**EXERCISE:** Each line from the one containing "Log in (219, 417)" through the end of the data below is to be output verbatim, with no lines added or left out.

**Saved entries:**
###
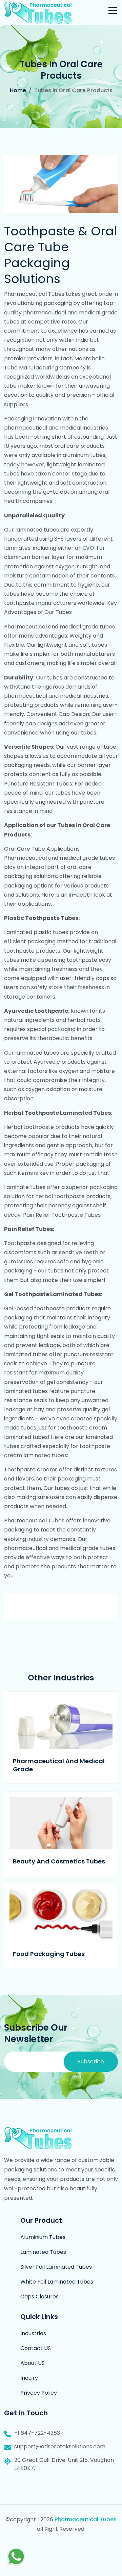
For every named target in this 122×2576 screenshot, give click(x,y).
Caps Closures (39, 2296)
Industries (33, 2333)
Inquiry (29, 2378)
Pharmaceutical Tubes (86, 2519)
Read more (61, 1722)
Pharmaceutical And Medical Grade (59, 1765)
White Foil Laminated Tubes (56, 2282)
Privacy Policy (38, 2393)
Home (18, 90)
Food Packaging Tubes (49, 1954)
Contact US (35, 2348)
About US (32, 2363)
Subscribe (91, 2061)
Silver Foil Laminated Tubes (56, 2267)
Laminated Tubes (43, 2252)
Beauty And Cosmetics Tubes (59, 1861)
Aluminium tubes (42, 2237)
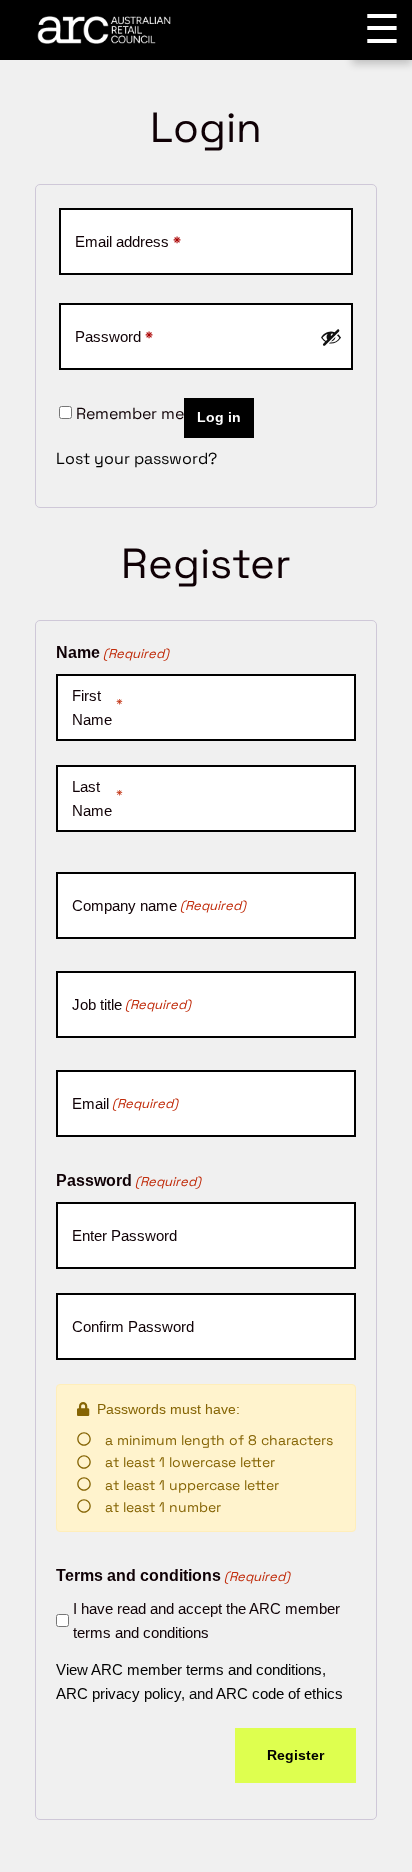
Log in (219, 417)
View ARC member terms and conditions (189, 1669)
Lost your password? (136, 458)
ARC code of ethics (279, 1693)
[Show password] (331, 337)
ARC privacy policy (118, 1693)
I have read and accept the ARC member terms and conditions (206, 1620)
###
**RESULT:**
Log in (219, 417)
View ARC member terms and conditions (189, 1669)
Lost your password? (136, 458)
ARC code of ethics (279, 1693)
[Show password] (331, 337)
ARC privacy policy (118, 1693)
I have read and accept the ARC member terms and conditions (206, 1620)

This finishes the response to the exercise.